Talk about dis-ingenuousness. This is revisionist history on steroids. None other than Van Jones has written an op-ed for the New York Times and in it, he attempts to ride the coattails of the Shirley Sherrod controversy, comparing her plight to his. While he does point to differences between their stories, placing her on a slightly higher pedestal, the gall of the comparison is striking as Jones implies that he was the victim of a smear campaign based on a swear word and a 9/11 conspiracy petition on which his name was listed as a signatory.

Via the New York Times:
Last year I, too, resigned from an administration job, after I uttered some ill-chosen words about the Republican Party and was accused — falsely — of signing my name to a petition being passed around by 9/11 conspiracy theorists. Partisan Web sites and pundits pounced, and I, too, saw my name go from obscurity to national infamy within hours.
Isn't it convenient how Jones makes no mention of his avowed communism, his ties to a radical group called STORM, his support of cop killer Mumia Abu-Jamal, his quote about dropping the radical pose for radical ends, and countless other anti-American stances / views.

It should be clear that the left and the Obama administration is getting very concerned about the power of the alternative media. Just take a look at this argument from Jones:
Life inside the Beltway has become a combination of speed chess and Mortal Kombat: one wrong move can mean political death. In the era of YouTube, Twitter and 24-hour cable news, nobody is safe. Even the lowliest staff member knows that an errant comment could wind up online, making her name synonymous with scandal.

The result is that people at all levels of government are becoming overly cautious, unwilling to venture new opinions or even live regular lives for fear of seeing even the most innocuous comment or photograph used against them, all while trying to protect and improve the country.

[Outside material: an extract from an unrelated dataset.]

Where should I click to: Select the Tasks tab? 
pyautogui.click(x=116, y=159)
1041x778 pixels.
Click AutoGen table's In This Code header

The victims aren’t just government employees — the public as well is hurt. The imperative to immediately and constantly churn out news on even the most minor bit of controversy leads news organizations, and partisans posing as news organizations, to cross the line from responsible reporting to dangerous rumor-mongering.
Something tells me Beck will be reading this op-ed and responding to it tomorrow.

Read it all.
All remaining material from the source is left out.